Mark Ingram, who has largely struggled to live up to the expectations that came with being a Heisman Trophy winner and first round draft choice, led the running game in the absence of Pierre Thomas — the Saints' leading rusher this season but sidelined with a chest injury. Ingram rushed 18 times for 97 yards and a touchdown, averaging 5.4 yards per carry.
"He's been running real well," Payton said. "I liked his ball security the other night. Those aren't always easy yards. I am pleased with how he is playing and I think he's had a handful of games now toward the latter part of the season where he's been exceptional."
Indeed, though Ingram's 386 total yards rushing during the regular season did nothing to distinguish him, he overcame early season injuries and appeared to get stronger as the season wore on, finishing with a respectable average of 4.9 yards per carry for the season.
"I've always been confident in myself. I know what I can do. I'm confident in my abilities. It's just having the opportunity to get those touches and show what I could do and it was great to do it in a playoff game on the road," Ingram said. "I just wanted to take complete advantage of the opportunity and it felt good to be able to show what I could do and show my worth to my teammates — and all the hard work that I've been putting in, for it to pay off."
In addition to Ingram, the Saints have been getting run production from pleasant surprise Khiry Robinson, a rookie who made the team as a free agent. He added 45 yards on eight carries in Philadelphia, an average of 5.6 yards. And while Darren Sproles often plays larger roles in the return game and short passing game, he averaged 7.3 yards on four carries against the Eagles.
With Thomas unable to practice again so far this week, the Saints are confident that the trio of Ingram, Robinson and Sproles can carry a productive running game in Seattle.

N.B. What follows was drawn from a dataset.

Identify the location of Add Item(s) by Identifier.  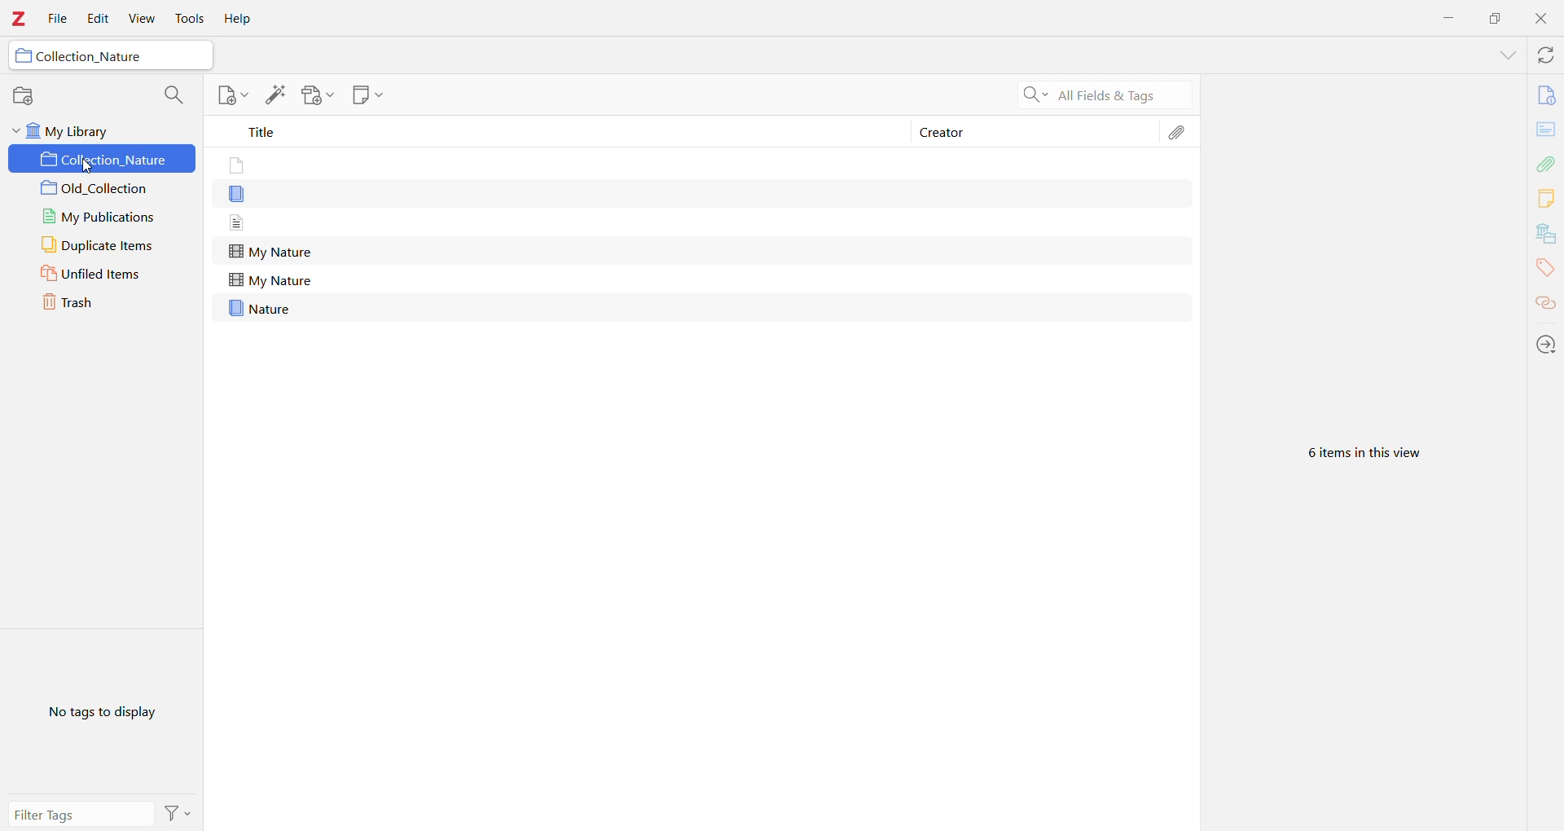
(274, 95).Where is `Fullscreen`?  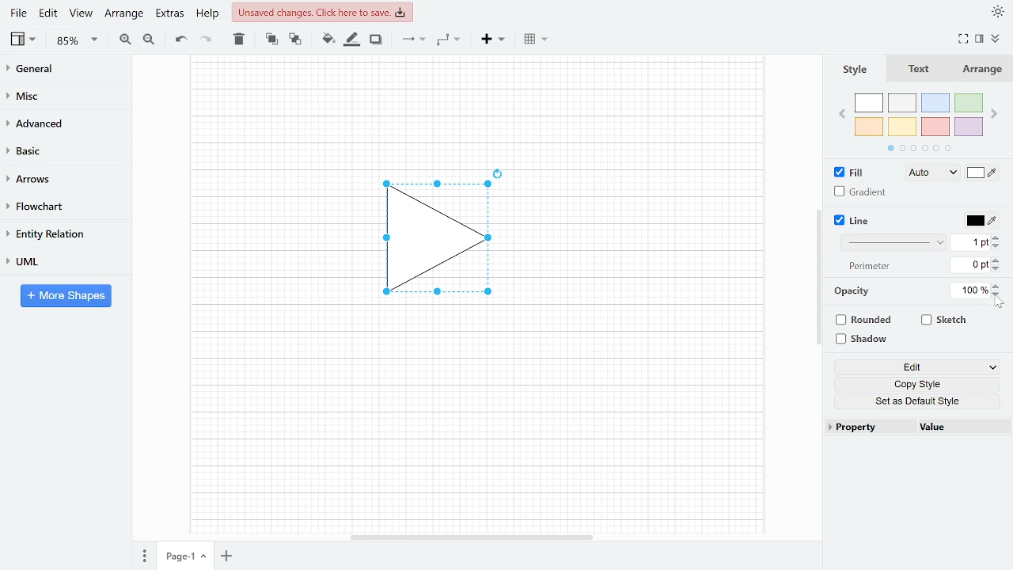
Fullscreen is located at coordinates (966, 39).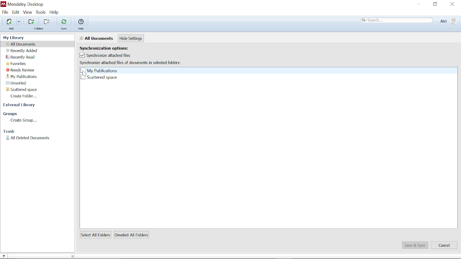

"Even going into the Philly game we felt really confident that those guys are all good running backs," right tackle Zach Strief said. "They all kind of bring something different. That's the design of having this running back by committee. We have guys that can do different things. We have guys that we can plug in and play. ... There are games where some of those guys don't hardly get any carries. That's just a game-plan situation."
Payton, never one to even hint at a game plan, sidestepped questions about whether the running game might be featured again this week.
"A lot of it is depending on the game situation," Payton said.
Seattle, which finished the regular season No. 1 in total defense, ranked seventh against the run and first against the pass. Those rankings, combined with a forecast of rain in Seattle this weekend, only seemed to raise the prospects for Saints running backs to see action.
Fullback Jed Collins said last week's performance demonstrated the potential the Saints saw in their running game earlier this season, though they weren't always able to show it.
"We believe we should have been able to be that kind of team all season. We have some pretty extraordinary running backs. The tough part is we have a pretty extraordinary quarterback as well," Collins said. "The message has been sent to our team: We have to be able to run the ball, especially in these conditions, to win."